== What you have to do ==
Go through the data and retrieve each line that includes the string "computer".

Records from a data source
──────────────────────────────
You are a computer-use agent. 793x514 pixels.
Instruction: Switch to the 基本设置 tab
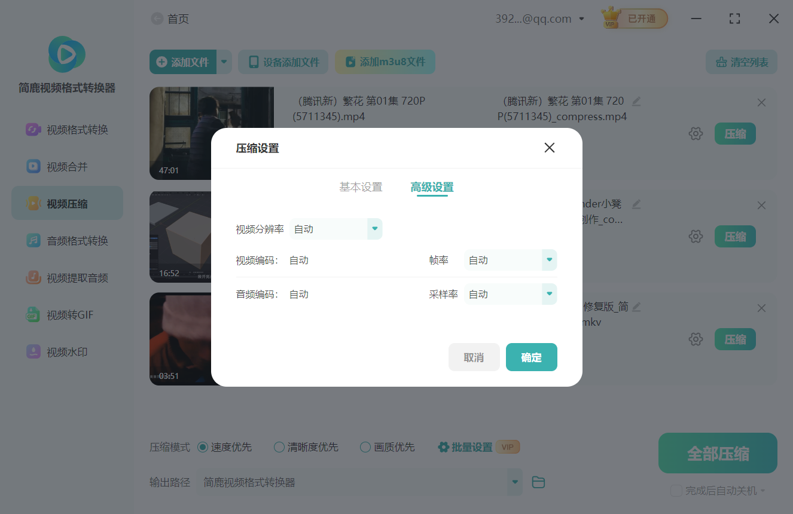[360, 186]
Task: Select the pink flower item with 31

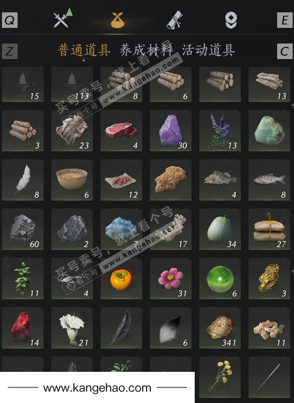Action: 171,278
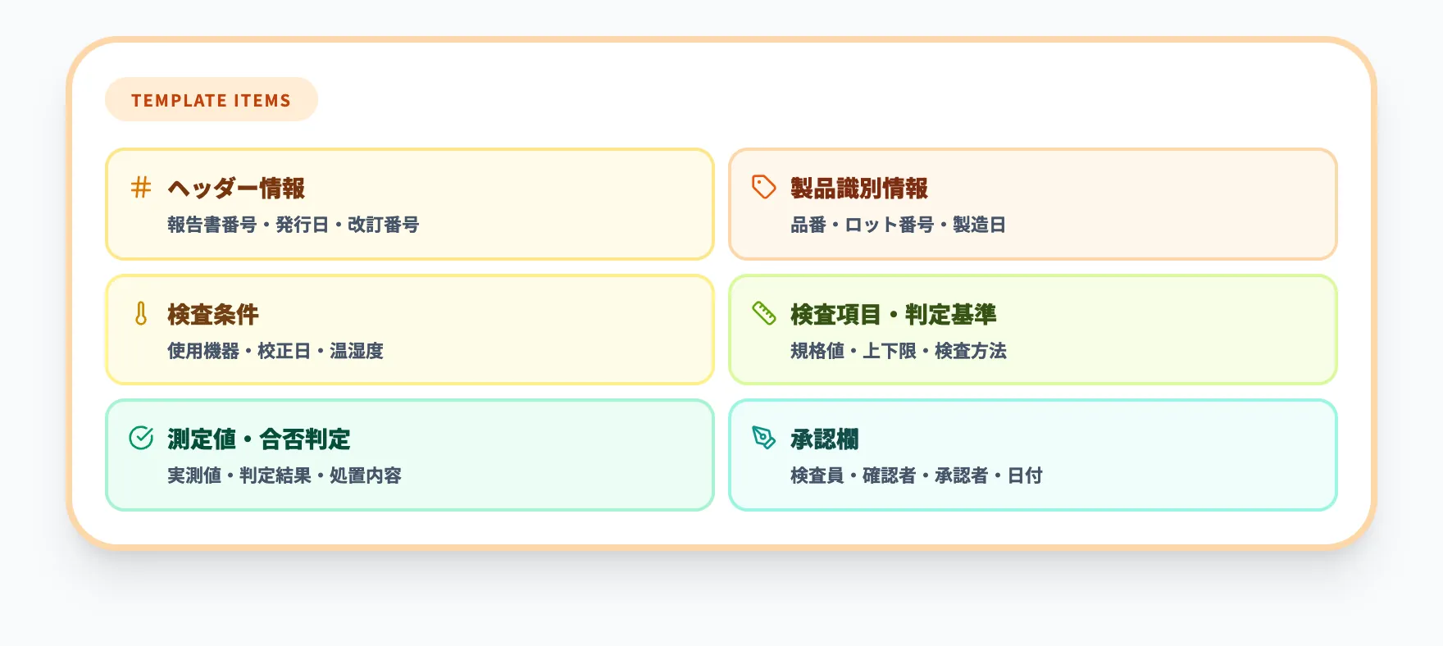Open the 検査条件 heading

[213, 314]
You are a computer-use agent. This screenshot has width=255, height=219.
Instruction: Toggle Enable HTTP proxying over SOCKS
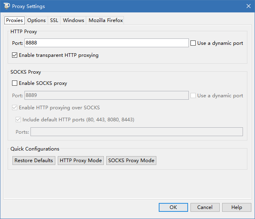click(x=15, y=107)
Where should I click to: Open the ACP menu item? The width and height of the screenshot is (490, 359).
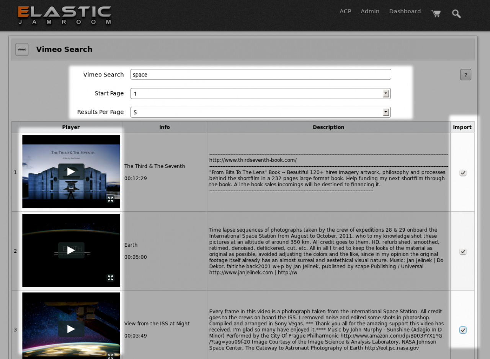345,11
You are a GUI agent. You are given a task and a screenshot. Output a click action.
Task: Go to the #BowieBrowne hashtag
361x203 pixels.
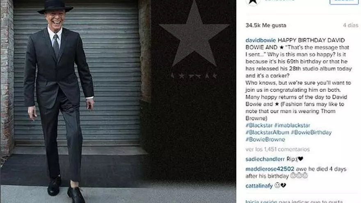click(265, 139)
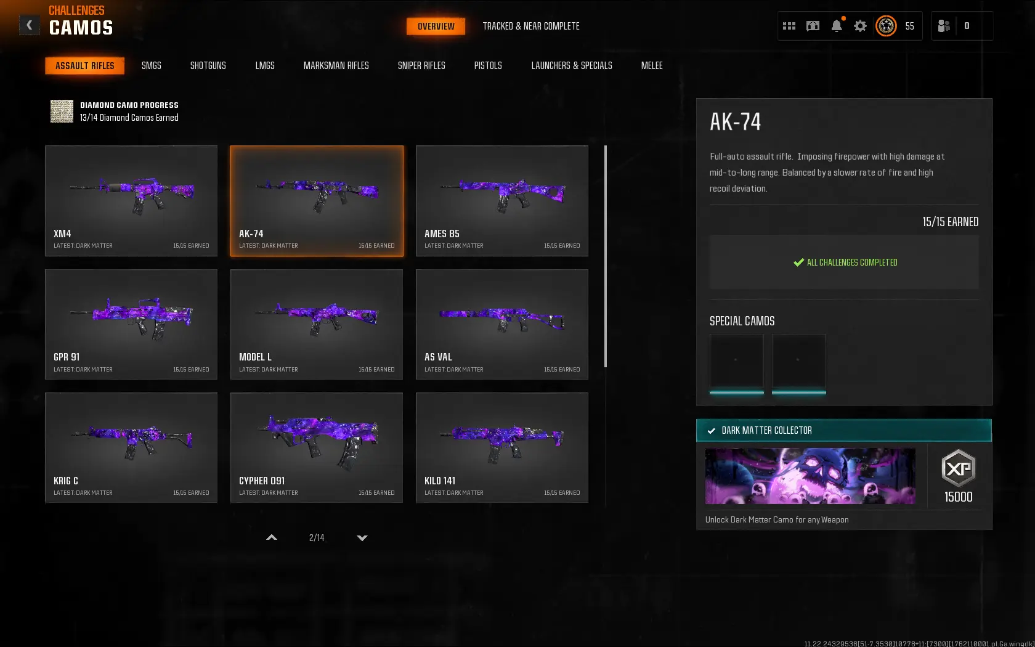The width and height of the screenshot is (1035, 647).
Task: Select the first Special Camos slot
Action: (736, 361)
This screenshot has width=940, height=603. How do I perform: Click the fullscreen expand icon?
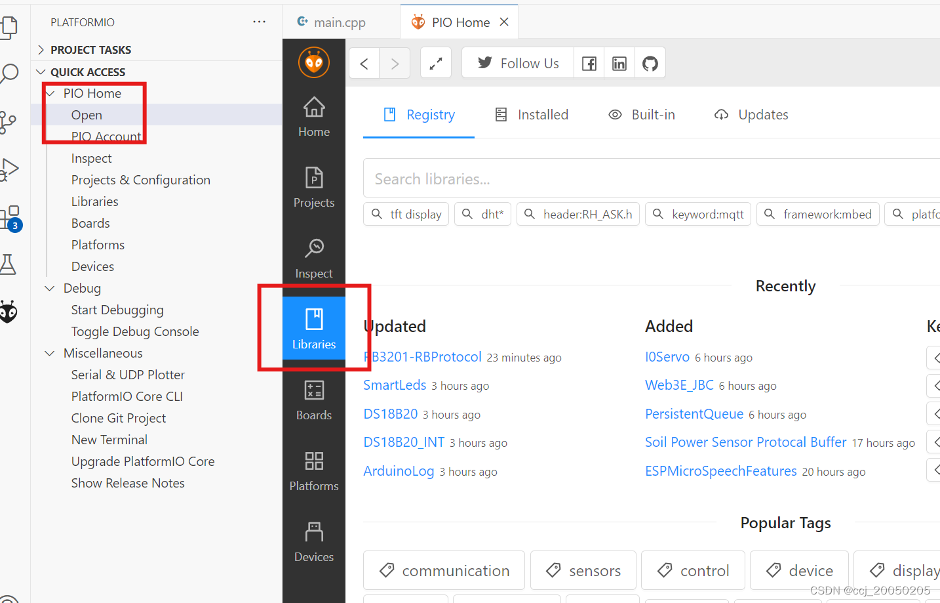tap(435, 62)
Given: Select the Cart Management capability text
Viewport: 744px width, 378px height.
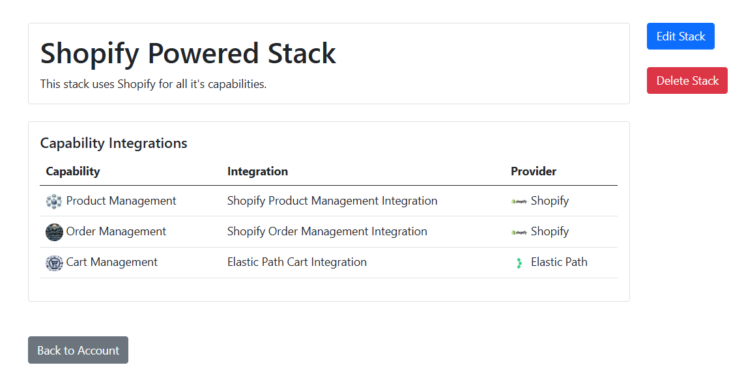Looking at the screenshot, I should (112, 262).
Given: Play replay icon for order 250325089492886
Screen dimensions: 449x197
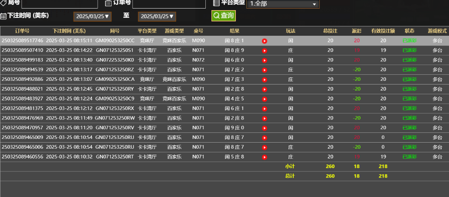Looking at the screenshot, I should 264,80.
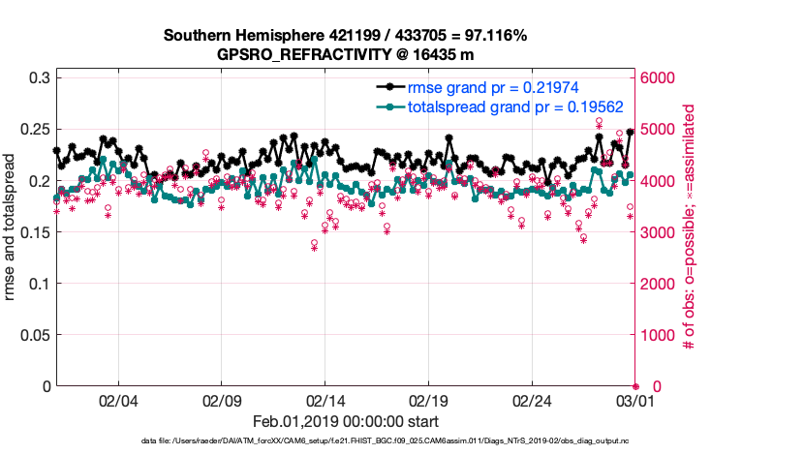Select the rmse grand pr legend label

(x=504, y=89)
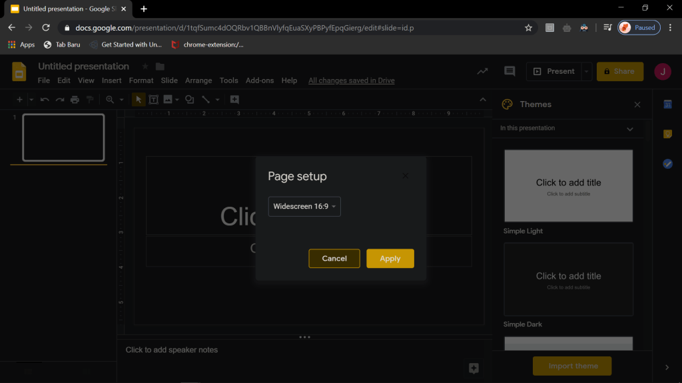
Task: Click the print icon in toolbar
Action: (x=75, y=100)
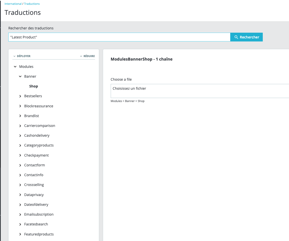This screenshot has width=289, height=241.
Task: Expand the Categoryproducts chevron
Action: click(x=20, y=145)
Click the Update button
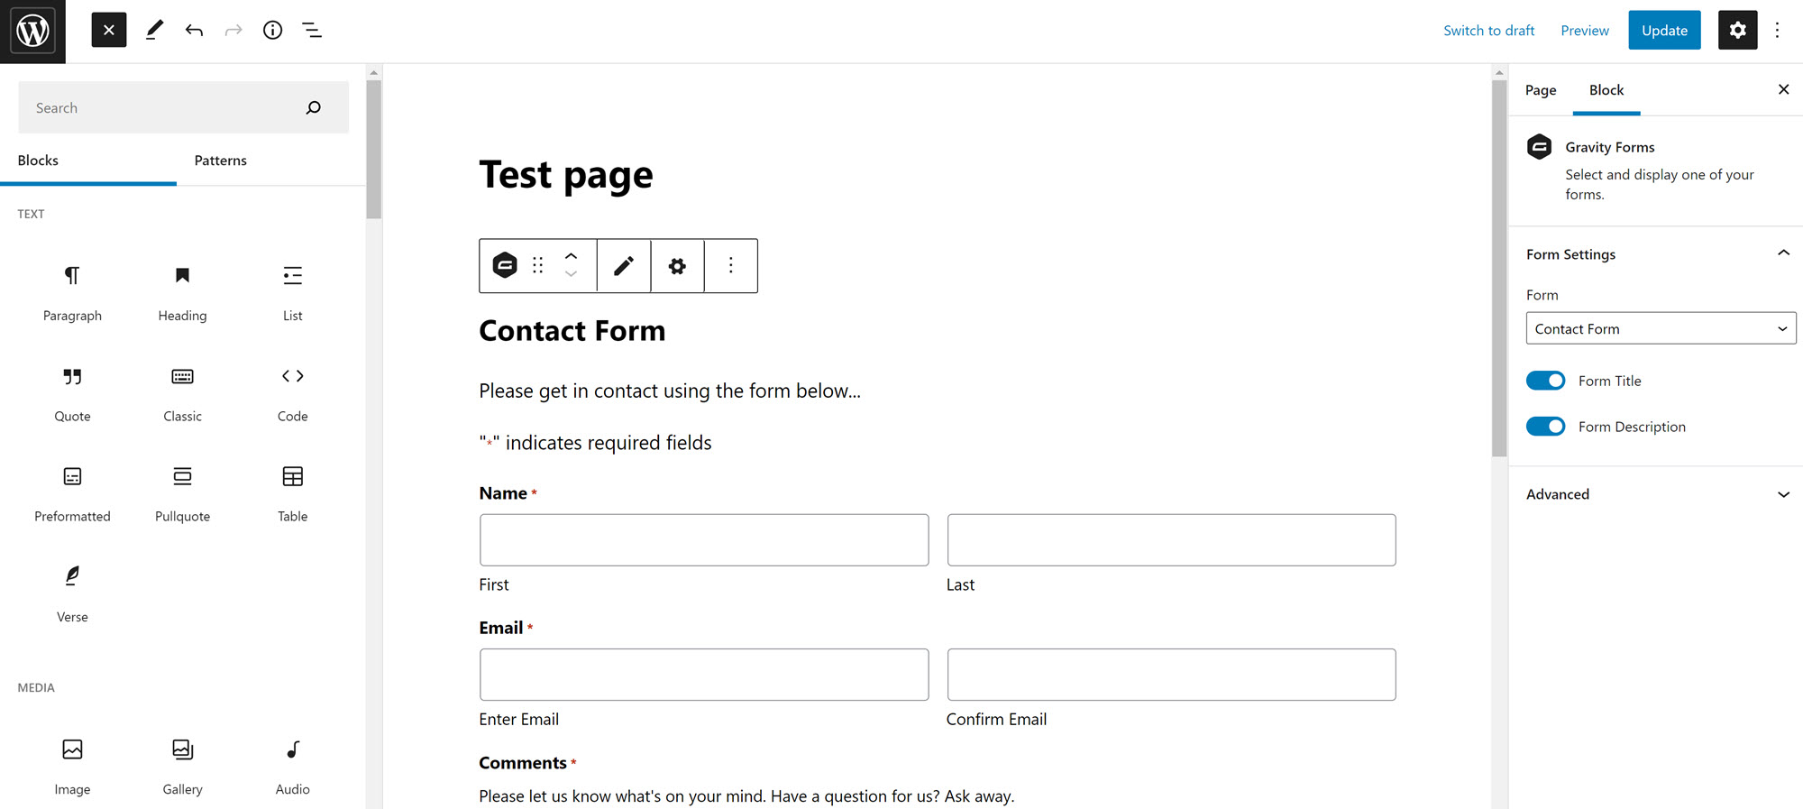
──────────────────────────────
== Exercise response ==
You are a computer-use agent. 793x514 pixels.
You are a computer-use agent. This screenshot has width=255, height=219.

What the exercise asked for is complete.